* Begin Supplied data *

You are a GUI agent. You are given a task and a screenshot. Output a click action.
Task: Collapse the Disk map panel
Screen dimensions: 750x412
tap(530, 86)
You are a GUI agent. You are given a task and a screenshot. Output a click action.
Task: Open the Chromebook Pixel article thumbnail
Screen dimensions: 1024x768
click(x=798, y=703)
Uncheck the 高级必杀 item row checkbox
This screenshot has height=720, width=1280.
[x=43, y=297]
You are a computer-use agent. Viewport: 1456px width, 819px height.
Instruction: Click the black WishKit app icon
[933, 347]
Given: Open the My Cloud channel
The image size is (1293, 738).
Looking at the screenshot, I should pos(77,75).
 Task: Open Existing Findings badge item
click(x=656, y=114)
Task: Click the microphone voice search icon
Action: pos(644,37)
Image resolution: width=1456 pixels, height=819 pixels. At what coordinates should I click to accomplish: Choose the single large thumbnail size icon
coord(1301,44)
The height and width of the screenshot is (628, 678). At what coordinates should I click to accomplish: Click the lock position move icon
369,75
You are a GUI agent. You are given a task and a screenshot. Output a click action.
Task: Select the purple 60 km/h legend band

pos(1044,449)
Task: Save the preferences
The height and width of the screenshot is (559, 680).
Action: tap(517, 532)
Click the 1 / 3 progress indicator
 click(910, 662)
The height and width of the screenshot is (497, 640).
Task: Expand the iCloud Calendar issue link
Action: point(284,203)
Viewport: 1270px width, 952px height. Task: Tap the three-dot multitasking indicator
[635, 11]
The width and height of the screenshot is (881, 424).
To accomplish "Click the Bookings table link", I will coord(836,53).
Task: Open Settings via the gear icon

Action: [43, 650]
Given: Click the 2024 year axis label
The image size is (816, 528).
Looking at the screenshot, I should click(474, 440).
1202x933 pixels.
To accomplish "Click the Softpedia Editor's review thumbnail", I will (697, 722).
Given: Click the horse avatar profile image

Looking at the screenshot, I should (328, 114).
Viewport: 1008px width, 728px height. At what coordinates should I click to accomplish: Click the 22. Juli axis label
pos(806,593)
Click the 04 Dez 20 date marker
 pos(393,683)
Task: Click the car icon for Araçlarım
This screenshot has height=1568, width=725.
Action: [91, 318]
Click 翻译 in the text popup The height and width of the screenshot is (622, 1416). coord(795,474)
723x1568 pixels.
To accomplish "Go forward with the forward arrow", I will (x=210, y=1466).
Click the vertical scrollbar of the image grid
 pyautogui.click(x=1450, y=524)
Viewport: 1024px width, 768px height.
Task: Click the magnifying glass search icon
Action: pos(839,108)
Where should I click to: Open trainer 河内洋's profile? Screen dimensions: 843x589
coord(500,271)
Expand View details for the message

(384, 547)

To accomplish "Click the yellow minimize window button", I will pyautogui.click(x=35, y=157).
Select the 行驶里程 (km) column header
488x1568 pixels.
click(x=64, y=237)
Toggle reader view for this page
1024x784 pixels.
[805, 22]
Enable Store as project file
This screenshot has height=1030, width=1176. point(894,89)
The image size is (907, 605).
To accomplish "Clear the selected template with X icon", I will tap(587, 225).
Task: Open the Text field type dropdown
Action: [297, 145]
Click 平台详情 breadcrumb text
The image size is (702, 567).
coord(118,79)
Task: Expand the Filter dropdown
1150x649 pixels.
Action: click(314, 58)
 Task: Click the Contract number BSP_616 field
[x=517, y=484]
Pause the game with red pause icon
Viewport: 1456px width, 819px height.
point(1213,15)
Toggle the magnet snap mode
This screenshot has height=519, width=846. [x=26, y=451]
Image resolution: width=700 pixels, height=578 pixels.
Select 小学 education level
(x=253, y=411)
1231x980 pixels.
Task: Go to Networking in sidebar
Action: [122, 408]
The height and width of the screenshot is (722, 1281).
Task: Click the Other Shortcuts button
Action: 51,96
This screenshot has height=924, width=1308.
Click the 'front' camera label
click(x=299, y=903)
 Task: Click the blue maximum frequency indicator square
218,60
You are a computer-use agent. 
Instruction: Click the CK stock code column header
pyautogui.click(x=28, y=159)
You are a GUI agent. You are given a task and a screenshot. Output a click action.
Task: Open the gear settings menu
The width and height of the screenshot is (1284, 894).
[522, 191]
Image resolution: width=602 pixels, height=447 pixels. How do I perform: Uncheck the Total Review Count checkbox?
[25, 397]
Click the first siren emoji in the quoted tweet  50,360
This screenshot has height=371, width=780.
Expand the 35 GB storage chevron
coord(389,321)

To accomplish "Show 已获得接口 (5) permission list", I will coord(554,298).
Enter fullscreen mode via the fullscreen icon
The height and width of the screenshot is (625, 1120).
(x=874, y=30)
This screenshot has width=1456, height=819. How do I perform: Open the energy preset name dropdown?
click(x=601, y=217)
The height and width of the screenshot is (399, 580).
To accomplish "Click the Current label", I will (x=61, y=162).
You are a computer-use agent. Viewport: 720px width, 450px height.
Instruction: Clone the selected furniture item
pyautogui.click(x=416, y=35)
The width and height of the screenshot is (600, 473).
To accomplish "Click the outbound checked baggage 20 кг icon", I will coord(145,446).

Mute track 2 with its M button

* End Supplied data *

Written task
Edit the listing from the line containing "Click the 04 Dez 20 date marker" through the line containing "Click 翻译 in", inclusive, so that "date marker" becomes "date label" and nothing else changes. Return only those lines.

Task response
Click the 04 Dez 20 date label
 pos(393,683)
Task: Click the car icon for Araçlarım
This screenshot has height=1568, width=725.
Action: [91, 318]
Click 翻译 in the text popup The height and width of the screenshot is (622, 1416). coord(795,474)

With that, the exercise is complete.